CDF of the maximum of i.i.d. gamma random variable in closed form (or in power series)

819 Views Asked by At

Suppose that $X_i$ is an i.i.d. Gamma random variable for $ \forall i \in \{ 1, \dots, N \}$ having CDF as follows: \begin{align} F_{X_i}(x; \alpha, \beta) = \frac{\gamma(\alpha, \beta x) }{\Gamma(\alpha)} \end{align} where $\Gamma(\cdot)$ is the Gamma function and $\gamma(\cdot,\cdot)$ is the lower incomplete gamma function (https://en.wikipedia.org/wiki/Incomplete_gamma_function).

I want to get the CDF of the maximum of $X_i$, i.e., $Z = \max \{ X_1, \cdots, X_N \}$. I know that $F_Z(z) = \left( F_{X_i}(z; \alpha, \beta) \right)^N$.

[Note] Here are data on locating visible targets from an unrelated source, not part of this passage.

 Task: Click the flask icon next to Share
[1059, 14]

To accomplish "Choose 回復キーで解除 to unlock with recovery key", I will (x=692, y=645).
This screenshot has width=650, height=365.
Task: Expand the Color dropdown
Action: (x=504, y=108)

Here is my question. Does anyone know the closed form (or at least form of power series) of the CDF of $Z$? (Or does $Z$ follow any famous distribution?)

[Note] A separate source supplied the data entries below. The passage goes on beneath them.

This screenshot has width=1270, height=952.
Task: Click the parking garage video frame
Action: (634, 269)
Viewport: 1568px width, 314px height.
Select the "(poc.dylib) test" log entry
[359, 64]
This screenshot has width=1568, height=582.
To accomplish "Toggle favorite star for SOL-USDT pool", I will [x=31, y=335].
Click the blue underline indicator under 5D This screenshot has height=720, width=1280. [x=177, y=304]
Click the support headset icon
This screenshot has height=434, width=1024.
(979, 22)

*What I tried is to use the followings: \begin{align} \gamma(s,x) &= \Gamma(s) - \Gamma(s,x), \\ \Gamma(s, x) &= (s-1)!\exp(-x) \sum_{k=0}^{s-1} \frac{x^k}{k!}, \\ F_{X_i}(z; \alpha, \beta) &= \frac{\gamma(\alpha, \beta z) }{\Gamma(\alpha)} = 1-\frac{\Gamma(\alpha, \beta z) }{\Gamma(\alpha)}, \end{align} where $\Gamma(s,x)$ is the upper incomplete Gamma function.

1

There are 1 best solutions below

1
On BEST ANSWER

Here's an expression for the power series, although the power series coefficients themselves end up containing a difficult probability. The following is valid for the case of $\beta=1$ and integer $\alpha$. Application to other $\beta$ is straightforward since, if $X$ has a gamma distribution with parameters $\alpha$ and $1$, then $P[X\le m] = P[\beta X \le \beta m]$ and $\beta X$ is has a gamma distribution with parameters $\alpha$ and $\beta$. However, integer $\alpha$ seems like a harder restriction to remove, as you'll see.

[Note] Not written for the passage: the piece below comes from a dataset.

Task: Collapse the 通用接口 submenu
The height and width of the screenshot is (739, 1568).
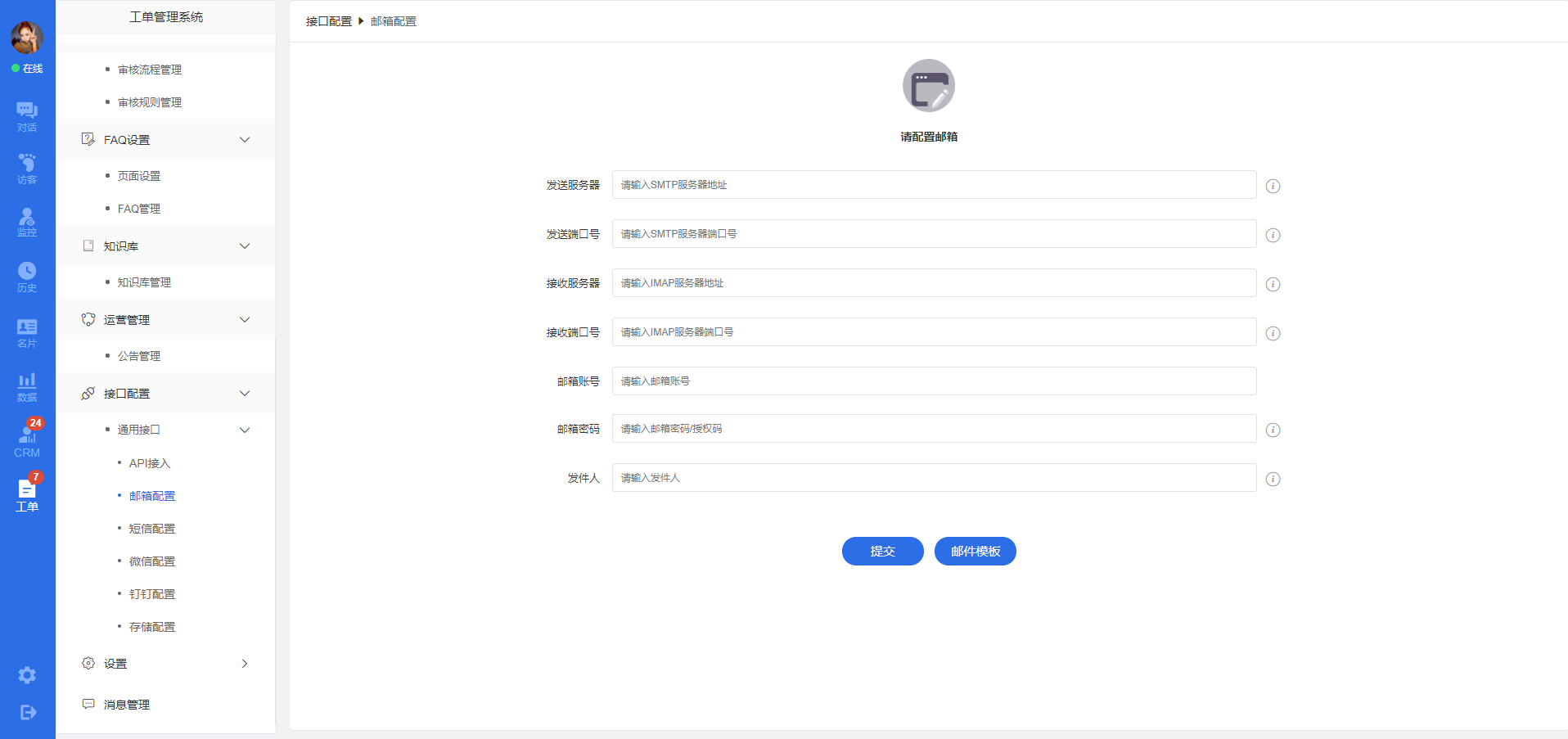Action: [244, 430]
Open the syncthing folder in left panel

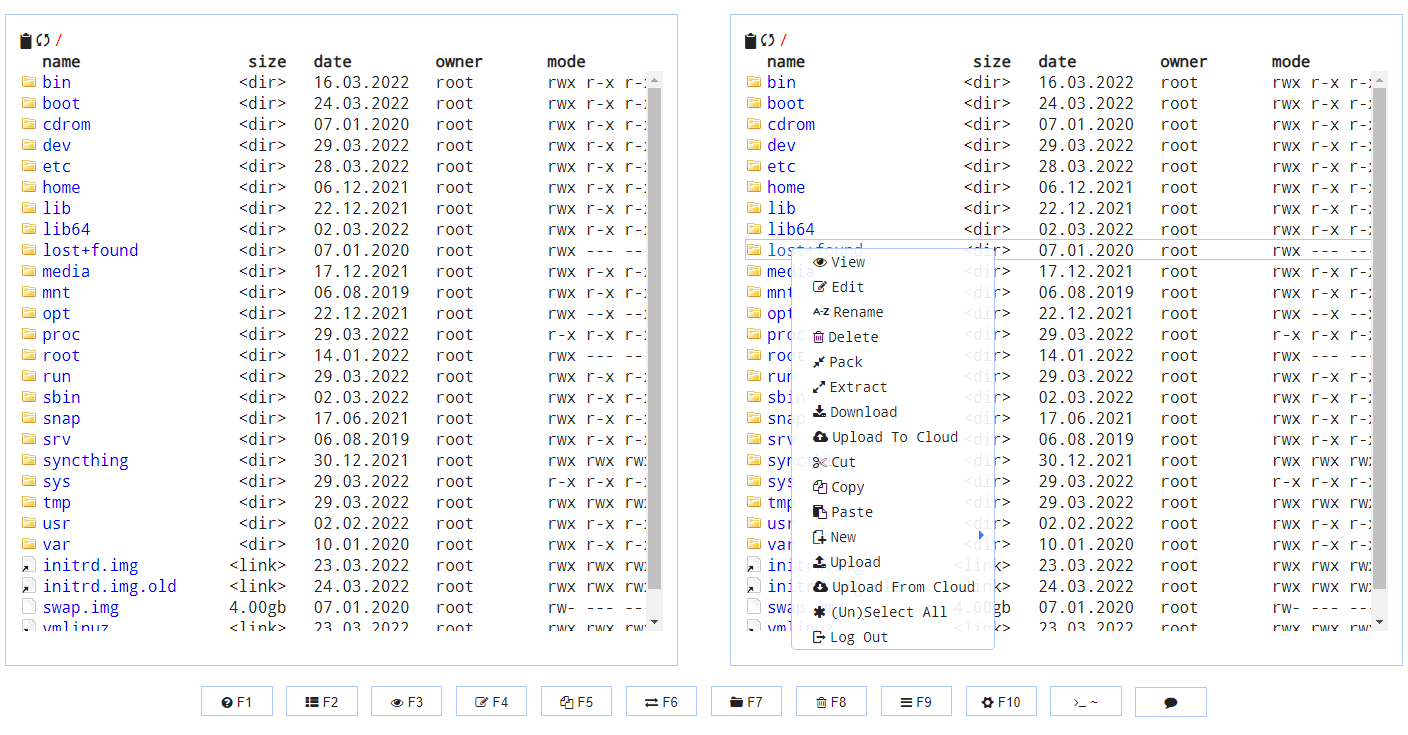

I derive the power series using the properties of a Poisson process. Suppose we have a Poisson process with rate parameter 1. Then, the time $T$ until $\alpha$ events has a gamma distribution with parameters $\alpha$ and $1$. The statement $T\le m$, then, means that there were $\alpha$ events in the time interval $[0,m]$.

We want $T_1\le m, T_2 \le m, \dots , T_k \le m$ to be simultaneously true. So, that's $k$ intervals of size $m$, each of which must have $\alpha$ or more events. Let $N_i$ be the number of events in interval $i$. Our event of interest can then be re-expressed as $P[N_1 \ge \alpha, N_2 \ge \alpha, \dots, N_k \ge \alpha]$.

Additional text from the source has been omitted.